Mr Dyke, 48, celebrating his victorious bid for Channel 5 as chief executive of Pearson Television, is known as one of the largest personalities in the media world. He has been lauded by colleagues as the "rudest", "loveliest", "most ambitious" and "human" executives they have worked with.
In a career spanning almost two decades, Mr Dyke led a populist revolution. He first rose to national fame in 1983 when he transformed a failing TV- am by by-passing highbrow presenters with a cockney puppet rat and Anne Diamond. Ratings went from 200,000 to 1.6 million in a year.
His latest victory was welcomed by former colleagues and competitors. Nick Elliot, the head of drama at ITV Network Centre, praised Mr Dyke as a businessman and also as a "character" who is famous for his humour and socialist sympathies.
"He's enormous fun, a bit of a show-off who is driven by the business but never forgets the people side of things," Mr Elliot said.
Mr Dyke's background did not obviously lend itself to a career as one of the richest and most powerful men in television. He grew up in Hayes, Middlesex, left school at 16 and became a Sixties hippie and social campaigner, and later a Labour candidate. When he was 24 he read politics at York University, but has never lost his distrust of intellectualism.
He worked as a newspaper reporter but at 30 he found himself unemployed before joining London Weekend Television as a researcher, rising to producer of The Six O'clock Show.

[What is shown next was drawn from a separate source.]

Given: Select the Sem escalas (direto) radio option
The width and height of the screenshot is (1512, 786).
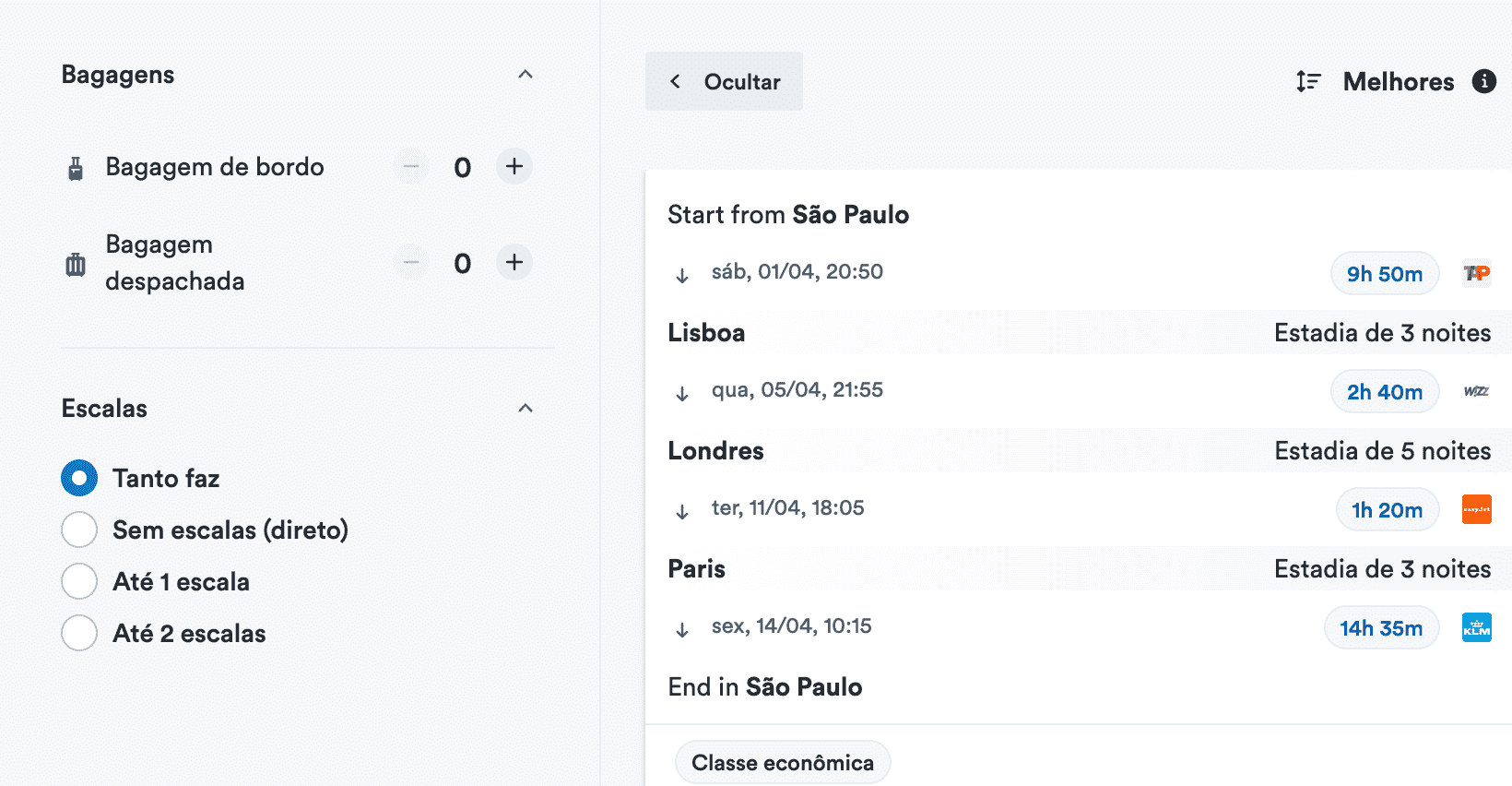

After leading TV-am to success, he completed a course at Harvard Business School and returned to head up LWT. "One of them had signed my farewell card 'F*** off Dyke', so he was glad to see me back," he said.

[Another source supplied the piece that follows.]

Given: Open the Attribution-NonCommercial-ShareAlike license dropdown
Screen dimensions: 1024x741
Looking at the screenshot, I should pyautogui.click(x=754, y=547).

Mr Dyke slashed the staff by more than half, and removed the lavish system of perks. He reconciled it with his principles on the basis that LWT paid out generous redundancies.
Mr Dyke acknowledges the trappings of success are sometimes uneasy with socialism. After a trip to Glyndebourne, he turned to Sue, his partner, in the back of a chauffeured limousine, champagne glass in hand, and said: "You know what Sue? We've become the people we used to want to throw bombs at."
But Mr Dyke has built his career on being a so-called man of the people. He recognised the mass appeal of television personalities such as Cilla Black and Michael Barrymore, and had an instinct for scheduling.
When he left his pounds 134,000-job at LWT after Granada took over, he was pounds 10m the richer alongside fellow directors under a share option scheme.
After a year in the wilderness he joined Pearson, regarded as a blue- blooded establishment stuffed with Old Etonians. According to his friends, Mr Dyke will continue popular programming, but will also use Channel 5 to secure his own reputation.
"He's already proved he's got a very successful popular touch, but he cares about British programming, and he wants to leave his mark," said Roger Bolton, an independent producer. "He may have left [LWT] with a lot of money but he felt very bruised seeing it taken over by other people. He still has something to prove."